## Job
Please swap "announcement" for "post" in the material from the line holding "Given: Open the" through the end, both ends included, and return only those lines with everything else unchanged. Leave the pictures out of your answer.

— start Supplied records —

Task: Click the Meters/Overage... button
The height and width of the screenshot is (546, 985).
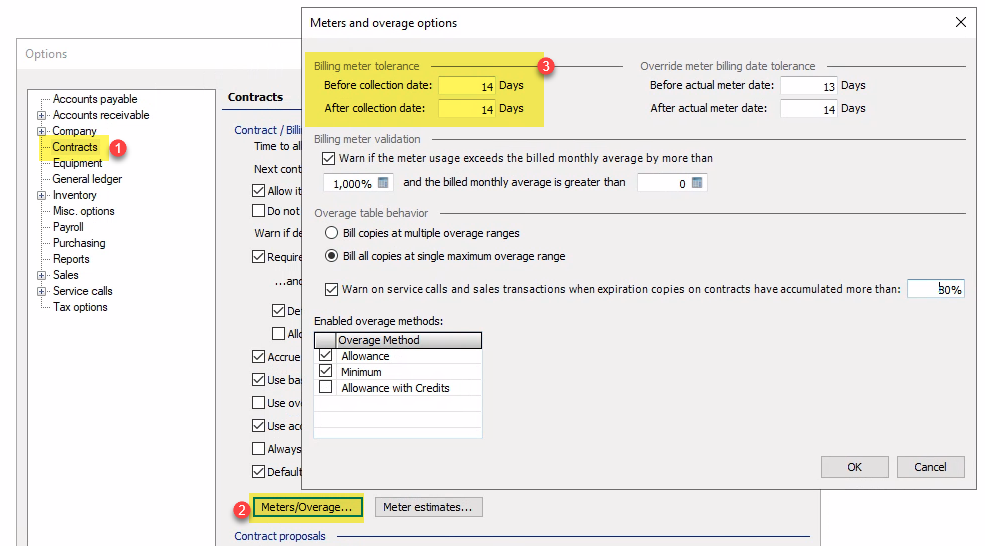Action: [x=306, y=507]
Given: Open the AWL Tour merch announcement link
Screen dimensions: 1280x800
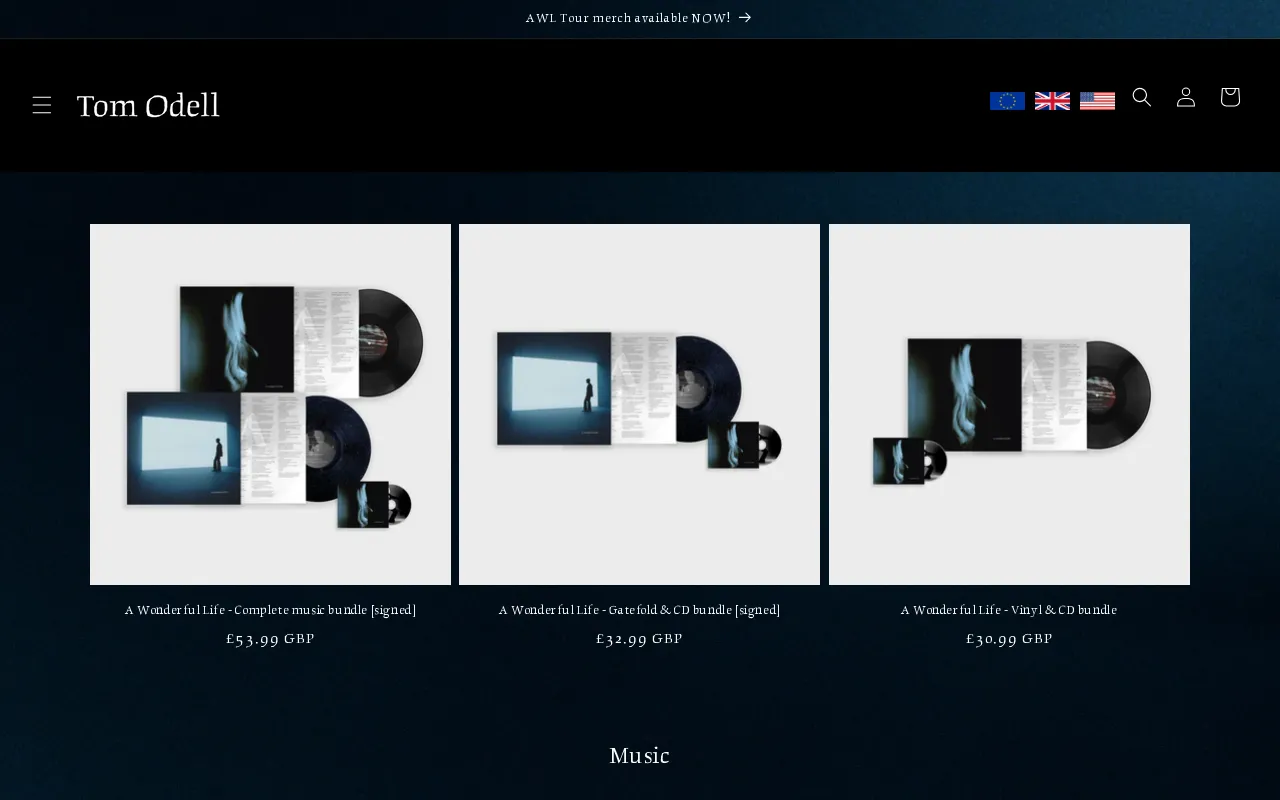Looking at the screenshot, I should 628,17.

— end Supplied records —

## Output below
Given: Open the AWL Tour merch post link
Screen dimensions: 1280x800
Looking at the screenshot, I should 628,17.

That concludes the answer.